Referente per la Puglia della rete TalentInclusivi è la dott.ssa Maria Manzi, docente del IV circolo «Beltrani» di Trani, diretto dalla prof.ssa Nunzia Porzio, con cui ci siamo confrontati.
Da dove parte l’interesse dell’Italia per la plusdotazione?
«La scuola di riferimento è statunitense, in particolare l’università del Connecticut, ma anche in Italia da tempo si rileva un’ottima formazione soprattutto in Veneto, all’università di Padova con LabTalento, e non solo».
Quali sono i possibili problemi con gli studenti gifted?
«Già nel lontano 2014 la prof.ssa Daniela Lucangeli ci allertava su alcuni profili “a rischio”, perché si parla di neurodivergenza e non di menti prodigiose e basta. Noi dobbiamo valorizzare i talenti di ciascuno, i punti di forza: ovviamente per i bambini che hanno un quoziente intellettivo sopra la norma sembra facile, ma sono proprio loro a essere a rischio dispersione quando non vengono “visti” e riconosciuti, quando le attività sono ripetitive e non stimolanti in classe».

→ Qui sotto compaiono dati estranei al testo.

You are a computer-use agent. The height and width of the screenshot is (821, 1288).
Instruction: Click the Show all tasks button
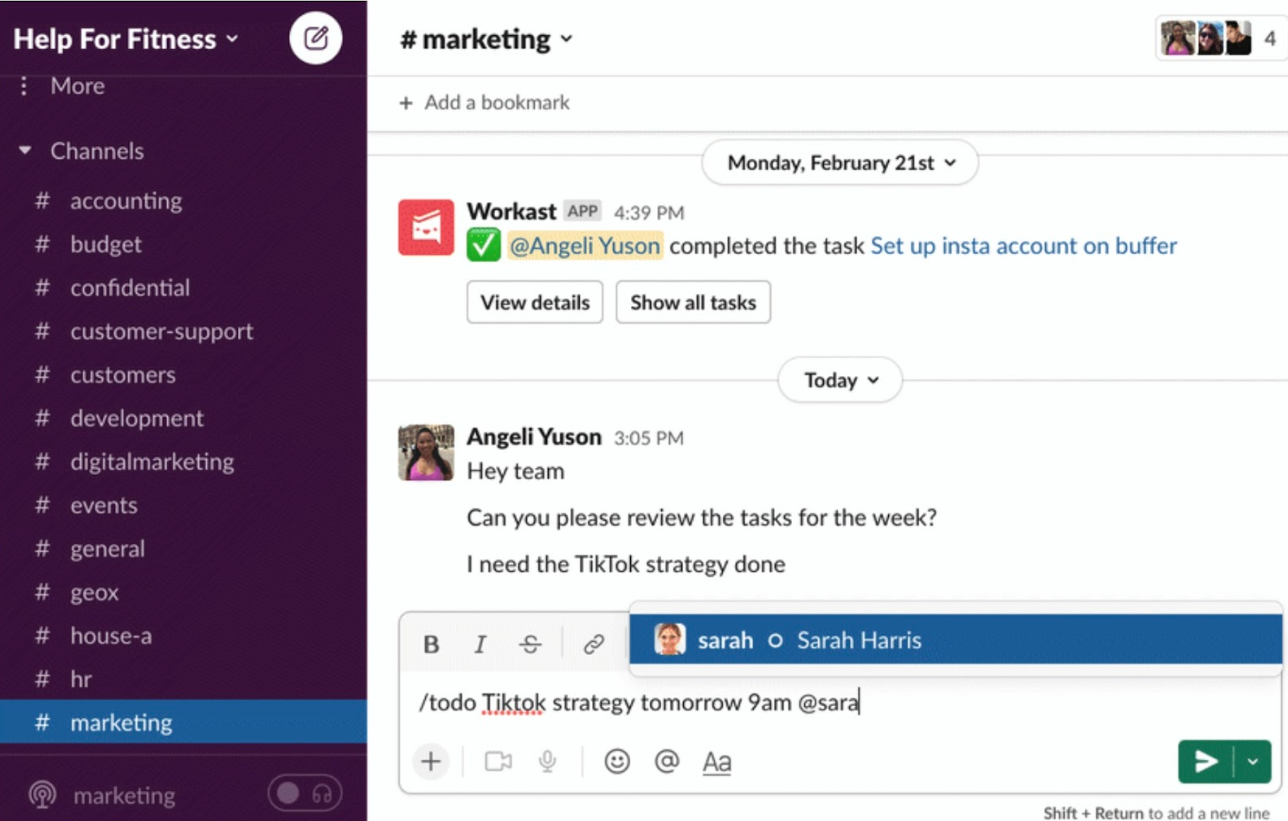pyautogui.click(x=693, y=302)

Com’è la situazione nel territorio?
«Nella Asl Bat, la dott.ssa Brigida Figliolia sta riservando un’attenzione importante a questi studenti e ha formato tanto personale su Adhd (il disturbo di impulsività e disattentività) e plusdotazione. Le esperienze positive ci sono, ma ora bisogna creare una rete estesa ed efficace. L’inclusione scolastica fino ad oggi è stata focalizzata su disturbi dell’apprendimento e disabilità, ora è tempo di guardare anche a questi bambini e strutturare attività adeguate a sviluppare, appunto, i loro talenti nel gruppo classe e non solo. Il mondo della giftedness può essere frustrante: a volte arrivano casi di comportamenti fuori dallo standard, che la scuola non riesce a capire e addirittura punisce. Oppure i genitori non vogliono rendere nota la valutazione perché hanno paura di essere additati».
Cosa fare e cosa no?
«Il punto chiave è personalizzare, studiare le peculiarità di tutti i bambini, caso per caso. Si parla di alto potenziale cognitivo, proprio perché il potenziale va sviluppato, ma parimenti si può disperdere. Uno dei punti di forza di questo disegno di legge è il riportare tutto nell’alveo della scuola, perché il focus non è tanto sugli specialisti esterni, che entrano nella fase di riconoscimento e valutazione: la gestione deve essere in carico alla scuola, appunto, che individua un referente e forma tutti i docenti e i dirigenti, perché ormai tutti possono trovarsi davanti a un bambino con queste caratteristiche.
Per questo, come istituto capofila, noi vogliamo che i processi partano da professionisti interni già formati, per estendere a tutti un know-how consolidato. Non si deve far riferimento al singolo alunno, ma a tutta la geografia dell’universo classe. I modelli sono quelli dell’Universal Design for Learning, proponendo una personalizzazione educativa attraverso un approccio flessibile e inclusivo, in modo da offrire a tutti gli alunni pari opportunità».
Prossimi passi?
«Attendiamo intanto la conversione in legge, ma poi cercheremo di coinvolgere anche i genitori nei Talent Point e di estendere la formazione gratuitamente nelle scuole. Basta solo che docenti e dirigenti decidano di associarsi alla rete».